Encyclopedia of the Great Plains

David J. Wishart, Editor


KREISEL, HENRY (1922–1991)

Born in Vienna on June 5, 1922, Jewish novelist, literary critic, and academic Henry Kreisel escaped to England after the German annexation of Austria in 1938. Along with other German-speaking Jews and political refugees, he was apprehended as an "enemy alien" in May 1940 and sent to an internment camp in New Brunswick, Canada. He described his camp experience as fortunate in that it liberated him from his factory job and, in the debates among the many intellectuals interned with him, proved to be an excellent "university." While interned, he decided to become a writer in English, taking as his inspiration Joseph Conrad. Released in November 1941, he studied at Harbord Collegiate and the University of Toronto and went on to a career at the University of Alberta as professor of English and vice-president. He died on April 22, 1991.

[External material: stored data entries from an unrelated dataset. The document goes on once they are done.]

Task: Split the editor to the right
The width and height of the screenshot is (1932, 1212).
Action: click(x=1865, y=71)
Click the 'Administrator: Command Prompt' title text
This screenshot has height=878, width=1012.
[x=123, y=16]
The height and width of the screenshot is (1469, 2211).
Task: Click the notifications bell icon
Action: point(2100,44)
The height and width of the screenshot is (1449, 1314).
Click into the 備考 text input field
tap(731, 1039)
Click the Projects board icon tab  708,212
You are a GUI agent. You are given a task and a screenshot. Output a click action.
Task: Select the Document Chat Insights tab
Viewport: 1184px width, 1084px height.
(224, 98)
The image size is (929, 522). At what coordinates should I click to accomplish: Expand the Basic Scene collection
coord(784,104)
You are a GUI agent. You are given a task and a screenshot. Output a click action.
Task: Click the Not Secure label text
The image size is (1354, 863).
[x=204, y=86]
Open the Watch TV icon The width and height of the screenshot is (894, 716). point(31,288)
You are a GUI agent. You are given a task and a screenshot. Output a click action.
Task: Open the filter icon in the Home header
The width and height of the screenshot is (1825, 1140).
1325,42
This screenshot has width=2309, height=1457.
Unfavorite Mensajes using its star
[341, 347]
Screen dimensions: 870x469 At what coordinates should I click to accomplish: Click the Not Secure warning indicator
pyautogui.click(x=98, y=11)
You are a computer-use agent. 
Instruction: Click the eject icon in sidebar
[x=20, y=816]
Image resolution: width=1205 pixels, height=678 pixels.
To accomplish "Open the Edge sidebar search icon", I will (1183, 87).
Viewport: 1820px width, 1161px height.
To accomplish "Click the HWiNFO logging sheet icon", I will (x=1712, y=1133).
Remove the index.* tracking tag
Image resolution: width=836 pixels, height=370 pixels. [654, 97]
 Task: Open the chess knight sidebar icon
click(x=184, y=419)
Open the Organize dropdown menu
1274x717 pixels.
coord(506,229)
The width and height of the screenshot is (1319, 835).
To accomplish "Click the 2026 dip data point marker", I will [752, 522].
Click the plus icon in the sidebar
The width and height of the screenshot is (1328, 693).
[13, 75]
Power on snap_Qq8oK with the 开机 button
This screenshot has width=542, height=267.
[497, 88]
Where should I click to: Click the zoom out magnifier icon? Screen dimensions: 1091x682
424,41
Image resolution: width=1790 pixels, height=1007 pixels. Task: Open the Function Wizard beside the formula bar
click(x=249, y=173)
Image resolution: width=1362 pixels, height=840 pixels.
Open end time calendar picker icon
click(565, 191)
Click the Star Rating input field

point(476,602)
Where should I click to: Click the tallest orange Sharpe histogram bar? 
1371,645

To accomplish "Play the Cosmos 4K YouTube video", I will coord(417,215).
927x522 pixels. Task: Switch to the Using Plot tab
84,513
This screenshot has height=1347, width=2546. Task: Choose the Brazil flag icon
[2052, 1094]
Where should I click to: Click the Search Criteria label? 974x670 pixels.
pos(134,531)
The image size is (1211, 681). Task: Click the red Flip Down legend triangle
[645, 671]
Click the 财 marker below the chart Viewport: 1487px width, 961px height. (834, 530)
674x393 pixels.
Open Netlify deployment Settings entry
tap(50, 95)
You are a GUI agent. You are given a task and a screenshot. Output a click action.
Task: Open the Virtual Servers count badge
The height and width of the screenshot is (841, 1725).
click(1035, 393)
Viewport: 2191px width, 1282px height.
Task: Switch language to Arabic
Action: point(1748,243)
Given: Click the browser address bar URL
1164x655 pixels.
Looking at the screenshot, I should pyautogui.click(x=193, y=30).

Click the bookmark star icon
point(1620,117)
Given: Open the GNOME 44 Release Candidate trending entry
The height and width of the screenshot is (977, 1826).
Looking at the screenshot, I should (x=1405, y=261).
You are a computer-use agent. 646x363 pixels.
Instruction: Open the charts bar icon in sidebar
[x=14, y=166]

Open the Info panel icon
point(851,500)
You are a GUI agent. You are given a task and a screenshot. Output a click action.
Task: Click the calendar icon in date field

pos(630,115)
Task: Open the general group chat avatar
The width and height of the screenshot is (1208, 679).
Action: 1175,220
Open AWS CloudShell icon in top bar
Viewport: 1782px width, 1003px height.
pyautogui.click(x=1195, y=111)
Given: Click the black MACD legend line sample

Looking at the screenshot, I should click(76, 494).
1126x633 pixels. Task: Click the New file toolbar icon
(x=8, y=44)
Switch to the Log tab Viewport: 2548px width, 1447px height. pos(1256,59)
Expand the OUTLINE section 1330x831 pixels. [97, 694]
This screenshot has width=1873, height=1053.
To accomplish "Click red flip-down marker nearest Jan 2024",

Kreisel conceived of his fiction as seeing Europe (particularly, the Holocaust) through Canadian eyes and Canada (particularly, its political security and naïveté) through immigrant eyes. In his novels The Rich Man (1948) and The Betrayal (1964) and in the short stories collected in The Almost Meeting (1981), most of which are set during the months immediately preceding the Holocaust or the months and years immediately following it, he explores themes of emotional loss and survival, human dilemmas and weakness leading to moral paralysis and betrayal, and human forgiveness.

Kreisel became a strong and perceptive voice defining Prairie fiction in "The Broken Globe" (1965), his story of a Ukrainian immigrant farmer's passionate attachment to his land, and in the essay "The Prairie: A State of Mind" (1968). This essay surveys earlier fiction about the Canadian Prairies, beginning by noting its frequent analogies between the Prairie landscape and the sea in terms of the vacancy, stillness, and wind of both. Arguing that the physical fact of the Prairie landscape produces a state of mind in which men feel compelled to conquer the land while also feeling diminished and spiritually imprisoned in its vastness, he suggests that this landscape is productive of a puritanism subject to occasional eruptions of violence. This essay was one of the first to note that European settlers' writings about the Prairies suppressed the history and presence of Native peoples.

Henry Kreisel played an active role in the development of Canadian literature curricula in the university and was a founding member (1977) of NeWest Press, which defined its publishing mandate in terms of Prairie regionalism.

Shirley Neuman University of British Columbia

Brenner, Rachel Feldhay. "Henry Kreisel—European Experience of Canadian Reality: A State of Mind." World Literature Written in English 28 (1988): 269–87.

Henry Kreisel Papers, Mss., Collection of the Library of the University of Manitoba, Winnipeg.

Neuman, Shirley, ed. Another Country: Writings by and about Henry Kreisel. Edmonton: NeWest Press, 1985.